WASHINGTON U.S. pension insurer to change strategy on investing money



The agency wants to protect its assets in case of another stock market slump.
WASHINGTON POST
WASHINGTON -- The government's pension insurance agency, its balance sheet burdened by the recent failures of several large corporate pension plans, said it is changing the way it invests its money, placing more reliance on bonds and less on stocks.
The new investment policy, approved by the Pension Benefit Guaranty Corp. board Jan. 12, "takes into consideration our role as an insurer and as an annuity provider," said Steven Kandarian, the agency's executive director in a conference call with reporters. "... The shift would put us more in line with what private sector insurers do when they offer annuities to companies and individuals."
The new strategy would appear to limit the agency's potential benefit from a stock market rebound, though Kandarian said the agency would benefit indirectly because pensions it insures would become stronger. Also, he said, the agency will seek money managers who can actively manage a fixed-income portfolio as to slightly "outrun" the agency's liabilities.
At the same time, the shift would help head off further deterioration in the agency's portfolio if the market slump resumes.
PBGC's function
The agency stands behind traditional pension plans operated by employers. If the employer fails and assets in its pension fund are inadequate to provide benefits promised to workers, the agency takes over the plan and pays the benefits -- up to certain limits. In the last three years, the PBGC balance sheet has swung from a $9.7 billion surplus to an $11.2 billion deficit.

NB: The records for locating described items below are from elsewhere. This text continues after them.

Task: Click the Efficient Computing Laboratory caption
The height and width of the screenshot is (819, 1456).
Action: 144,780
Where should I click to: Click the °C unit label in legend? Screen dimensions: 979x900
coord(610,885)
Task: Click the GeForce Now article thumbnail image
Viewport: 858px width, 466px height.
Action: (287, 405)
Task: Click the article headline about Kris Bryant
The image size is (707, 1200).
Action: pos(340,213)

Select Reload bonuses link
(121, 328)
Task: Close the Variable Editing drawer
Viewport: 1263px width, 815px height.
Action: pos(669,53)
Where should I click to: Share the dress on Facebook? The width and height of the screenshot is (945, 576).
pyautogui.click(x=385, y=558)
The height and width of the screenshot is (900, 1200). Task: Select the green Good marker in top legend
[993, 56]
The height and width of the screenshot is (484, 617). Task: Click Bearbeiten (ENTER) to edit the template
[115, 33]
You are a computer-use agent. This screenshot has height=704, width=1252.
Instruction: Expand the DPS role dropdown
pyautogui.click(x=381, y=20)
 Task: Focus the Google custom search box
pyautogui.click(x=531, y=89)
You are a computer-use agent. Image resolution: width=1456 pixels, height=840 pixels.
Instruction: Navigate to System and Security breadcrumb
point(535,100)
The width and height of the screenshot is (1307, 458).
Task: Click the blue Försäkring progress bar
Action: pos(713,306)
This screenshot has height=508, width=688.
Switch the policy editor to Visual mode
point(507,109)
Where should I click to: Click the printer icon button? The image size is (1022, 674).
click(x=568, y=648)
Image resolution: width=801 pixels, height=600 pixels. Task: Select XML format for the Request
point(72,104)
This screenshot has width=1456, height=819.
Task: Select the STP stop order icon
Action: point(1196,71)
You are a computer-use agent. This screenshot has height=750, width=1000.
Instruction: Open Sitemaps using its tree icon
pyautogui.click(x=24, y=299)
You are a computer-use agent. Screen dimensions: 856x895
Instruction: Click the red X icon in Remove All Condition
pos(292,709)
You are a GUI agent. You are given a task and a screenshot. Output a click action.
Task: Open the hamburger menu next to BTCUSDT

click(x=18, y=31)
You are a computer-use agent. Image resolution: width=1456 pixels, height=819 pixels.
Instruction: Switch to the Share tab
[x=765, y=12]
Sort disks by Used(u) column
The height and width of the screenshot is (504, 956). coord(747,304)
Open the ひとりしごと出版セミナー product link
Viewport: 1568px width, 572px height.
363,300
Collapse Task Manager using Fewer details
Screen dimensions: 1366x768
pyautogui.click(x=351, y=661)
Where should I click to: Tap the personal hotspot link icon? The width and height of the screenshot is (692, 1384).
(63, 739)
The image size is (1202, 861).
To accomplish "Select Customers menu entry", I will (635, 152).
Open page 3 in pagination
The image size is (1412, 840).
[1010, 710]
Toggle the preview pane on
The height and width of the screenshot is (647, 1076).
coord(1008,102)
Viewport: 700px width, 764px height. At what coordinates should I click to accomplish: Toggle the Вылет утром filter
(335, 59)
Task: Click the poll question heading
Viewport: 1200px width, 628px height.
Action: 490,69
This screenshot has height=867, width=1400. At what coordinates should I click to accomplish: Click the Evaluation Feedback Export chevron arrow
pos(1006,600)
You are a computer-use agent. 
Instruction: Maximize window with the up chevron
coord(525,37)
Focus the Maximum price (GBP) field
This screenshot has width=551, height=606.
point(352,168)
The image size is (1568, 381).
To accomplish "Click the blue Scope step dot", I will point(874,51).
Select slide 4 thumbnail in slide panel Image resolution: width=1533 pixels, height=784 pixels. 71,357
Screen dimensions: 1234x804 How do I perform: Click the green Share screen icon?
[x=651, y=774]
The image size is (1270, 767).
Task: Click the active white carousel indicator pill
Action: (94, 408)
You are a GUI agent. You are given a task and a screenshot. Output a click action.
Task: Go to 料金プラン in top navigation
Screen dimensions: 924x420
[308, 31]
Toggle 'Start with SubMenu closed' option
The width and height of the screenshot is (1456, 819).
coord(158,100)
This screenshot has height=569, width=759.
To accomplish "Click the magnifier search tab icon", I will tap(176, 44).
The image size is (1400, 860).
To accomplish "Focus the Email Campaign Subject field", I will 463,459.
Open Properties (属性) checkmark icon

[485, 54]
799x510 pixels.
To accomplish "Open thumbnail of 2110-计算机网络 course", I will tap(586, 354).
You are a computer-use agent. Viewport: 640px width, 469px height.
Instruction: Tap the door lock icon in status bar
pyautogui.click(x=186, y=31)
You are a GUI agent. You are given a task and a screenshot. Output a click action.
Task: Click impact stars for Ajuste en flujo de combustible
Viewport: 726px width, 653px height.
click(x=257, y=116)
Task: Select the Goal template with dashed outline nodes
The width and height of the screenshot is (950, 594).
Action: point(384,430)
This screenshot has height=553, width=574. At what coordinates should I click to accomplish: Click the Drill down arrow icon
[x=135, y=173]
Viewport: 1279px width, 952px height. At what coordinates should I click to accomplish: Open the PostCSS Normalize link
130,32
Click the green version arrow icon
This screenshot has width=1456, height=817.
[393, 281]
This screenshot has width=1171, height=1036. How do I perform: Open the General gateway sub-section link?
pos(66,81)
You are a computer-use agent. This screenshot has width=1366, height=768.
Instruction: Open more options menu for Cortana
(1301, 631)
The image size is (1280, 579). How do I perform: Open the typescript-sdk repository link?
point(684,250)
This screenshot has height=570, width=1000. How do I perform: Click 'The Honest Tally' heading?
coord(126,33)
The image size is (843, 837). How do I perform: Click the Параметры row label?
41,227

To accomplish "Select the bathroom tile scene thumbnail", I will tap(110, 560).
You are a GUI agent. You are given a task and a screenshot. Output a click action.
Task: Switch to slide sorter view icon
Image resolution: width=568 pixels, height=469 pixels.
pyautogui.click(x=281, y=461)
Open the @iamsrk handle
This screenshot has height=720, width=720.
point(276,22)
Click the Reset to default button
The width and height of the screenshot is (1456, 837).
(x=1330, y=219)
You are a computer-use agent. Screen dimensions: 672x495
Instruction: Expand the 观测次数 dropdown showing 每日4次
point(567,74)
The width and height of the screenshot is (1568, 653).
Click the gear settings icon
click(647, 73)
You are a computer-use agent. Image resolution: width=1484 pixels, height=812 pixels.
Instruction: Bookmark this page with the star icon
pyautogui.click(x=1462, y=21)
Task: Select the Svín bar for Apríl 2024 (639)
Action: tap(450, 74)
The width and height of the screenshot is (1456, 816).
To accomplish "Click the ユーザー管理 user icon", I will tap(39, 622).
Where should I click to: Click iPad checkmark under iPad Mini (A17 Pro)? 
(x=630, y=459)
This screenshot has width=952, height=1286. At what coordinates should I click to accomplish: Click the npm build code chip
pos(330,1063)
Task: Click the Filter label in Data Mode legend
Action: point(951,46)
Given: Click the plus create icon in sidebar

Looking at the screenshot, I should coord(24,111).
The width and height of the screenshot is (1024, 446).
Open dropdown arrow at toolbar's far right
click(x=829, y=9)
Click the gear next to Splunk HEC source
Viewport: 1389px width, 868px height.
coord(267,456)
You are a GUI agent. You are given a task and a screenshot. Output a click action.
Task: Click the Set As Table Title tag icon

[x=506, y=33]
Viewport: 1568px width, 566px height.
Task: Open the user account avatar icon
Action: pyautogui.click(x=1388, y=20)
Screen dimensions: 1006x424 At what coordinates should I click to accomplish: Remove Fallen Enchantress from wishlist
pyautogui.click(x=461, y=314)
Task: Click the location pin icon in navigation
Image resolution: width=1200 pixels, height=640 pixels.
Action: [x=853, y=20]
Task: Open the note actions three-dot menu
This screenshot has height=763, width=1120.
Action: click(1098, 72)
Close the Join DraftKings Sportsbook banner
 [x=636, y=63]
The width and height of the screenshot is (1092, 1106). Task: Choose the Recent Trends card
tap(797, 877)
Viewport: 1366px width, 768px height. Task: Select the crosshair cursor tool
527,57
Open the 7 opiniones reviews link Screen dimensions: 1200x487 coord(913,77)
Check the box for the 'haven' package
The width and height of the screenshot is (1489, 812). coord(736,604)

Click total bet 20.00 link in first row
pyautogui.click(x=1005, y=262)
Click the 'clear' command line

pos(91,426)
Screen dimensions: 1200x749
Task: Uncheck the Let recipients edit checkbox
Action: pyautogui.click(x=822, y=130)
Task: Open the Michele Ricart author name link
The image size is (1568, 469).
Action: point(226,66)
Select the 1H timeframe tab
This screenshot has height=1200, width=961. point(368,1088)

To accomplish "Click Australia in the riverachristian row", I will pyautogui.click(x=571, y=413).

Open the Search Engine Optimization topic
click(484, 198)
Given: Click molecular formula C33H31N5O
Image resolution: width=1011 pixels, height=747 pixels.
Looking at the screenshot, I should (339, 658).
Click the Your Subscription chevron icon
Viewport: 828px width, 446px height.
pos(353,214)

Currently, the agency has 42 percent of its assets in stocks, a share it expects to see decline to somewhere between 15 percent and 25 percent over the next two years, officials said.
The funding of traditional pensions, known as defined benefit plans, has been the subject of wide debate in the wake of the stock market swoon of 2000-2002. That decline, which eroded pension fund assets, was accompanied by a decline in interest rates that caused calculations of pension liabilities to rise. As a result, many plans that appeared healthy two or three years ago now appear badly underfunded.
Struggling industries
In addition, many of the weakest plans are concentrated in struggling industries, notably airlines and steel, where a number of employers have been unable to spare the cash to shore them up. In the past year or so, the agency has had to take over several plans, including those of Bethlehem Steel and the pilots of U.S. Airways, and it has expressed concern that others will follow.
The Senate approved a bill Wednesday that would allow airlines, steel companies and possibly some other companies to avoid making big cash contributions that would otherwise be required. The Bush administration opposes that, and the secretaries of the Treasury, Labor and Commerce departments -- who are the PBGC's directors -- have warned that they would recommend that the president veto legislation that would further weaken pension funding.